Q. Memory plays tricks on all of us, putting on retrospective rose-colored glasses at times, or souring the past with a blue mood. Then there's "state-dependent recall": Put away car keys while drunk and you may not be able to find them– until drunk again. But in just one area we're almost all outstanding... –H. Rubenstein

A. That's our memory for faces, which is virtually limitless among our highly social species. You've heard people say they never forget a face, and they may be close to right. When shown school yearbook pictures 25 years later, says David Myers in Psychology, subjects correctly identified 90 percent of the faces ("Yes, he was in my graduating class") but almost none of the names.

Q. Can you guess what the following words all have in common: mother, smile, love, sunshine, sweetheart, hope, rainbow, sunflower, twinkle, serendipity, lullaby, butterfly, galaxy, lollipop, bumblebee, giggle, peekaboo, cherish, blossom, umbrella? –P. M. Roget

A. If they sound a little like music to the ears, you're on the right track. The above were considered among the most beautiful words in English, by 7,000 people polled in 46 countries for the British Council, says David Crystal in Words, Words, Words. Also voting were 35,000 Web site visitors. In similar polls, the words melody, twilight, hush, luminous, golden, chimes, tranquil were selected.

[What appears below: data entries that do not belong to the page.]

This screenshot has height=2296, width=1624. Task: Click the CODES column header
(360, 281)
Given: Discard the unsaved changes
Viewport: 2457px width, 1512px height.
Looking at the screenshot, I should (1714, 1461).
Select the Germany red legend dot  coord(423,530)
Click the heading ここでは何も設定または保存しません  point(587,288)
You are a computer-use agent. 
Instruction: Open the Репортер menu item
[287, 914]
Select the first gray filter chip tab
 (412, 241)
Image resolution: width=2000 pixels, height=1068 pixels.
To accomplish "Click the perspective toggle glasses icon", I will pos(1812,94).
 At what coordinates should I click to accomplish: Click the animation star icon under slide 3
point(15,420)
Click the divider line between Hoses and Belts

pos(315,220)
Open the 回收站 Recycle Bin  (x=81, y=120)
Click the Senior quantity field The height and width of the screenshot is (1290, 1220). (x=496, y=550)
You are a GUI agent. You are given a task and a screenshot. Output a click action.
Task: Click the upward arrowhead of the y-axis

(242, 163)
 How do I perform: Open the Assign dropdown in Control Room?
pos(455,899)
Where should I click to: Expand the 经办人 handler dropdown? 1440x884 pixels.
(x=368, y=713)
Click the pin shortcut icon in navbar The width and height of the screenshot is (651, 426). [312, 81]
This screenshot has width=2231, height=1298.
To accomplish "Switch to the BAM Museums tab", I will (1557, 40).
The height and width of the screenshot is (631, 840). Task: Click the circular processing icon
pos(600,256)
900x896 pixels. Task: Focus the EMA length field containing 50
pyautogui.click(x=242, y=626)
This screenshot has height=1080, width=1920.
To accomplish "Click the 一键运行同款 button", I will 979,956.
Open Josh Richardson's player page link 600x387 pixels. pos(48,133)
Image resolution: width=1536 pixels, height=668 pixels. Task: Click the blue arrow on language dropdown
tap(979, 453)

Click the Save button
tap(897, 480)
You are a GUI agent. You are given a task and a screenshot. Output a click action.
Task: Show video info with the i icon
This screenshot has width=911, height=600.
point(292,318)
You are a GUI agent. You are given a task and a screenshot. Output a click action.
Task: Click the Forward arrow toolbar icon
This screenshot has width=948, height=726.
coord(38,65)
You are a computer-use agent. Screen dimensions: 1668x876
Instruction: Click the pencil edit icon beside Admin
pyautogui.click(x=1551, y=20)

"Surveys of this kind tend to mix up words that have beautiful sounds like peekaboo and words that have beautiful meanings like hope." Words like parakeet, sycamore, zoo, antimacassar, and doppleganger seemed picked for their sound rather than their meaning.

So what makes a word sound appealing? Perhaps some nasal sounds, especially "m," or continuant sounds like "r" and "s." Two or more syllables help, where the consonant and the vowel sounds vary from syllable to syllable, as in melody and mellifluous. 

Lullaby turns up on everyone's list. "Both mother and enthusiasm also make the lists for their meaning, but aside from these, there are few 'th's' included. And the significance of that? Ask Darth Vader," Crystal says.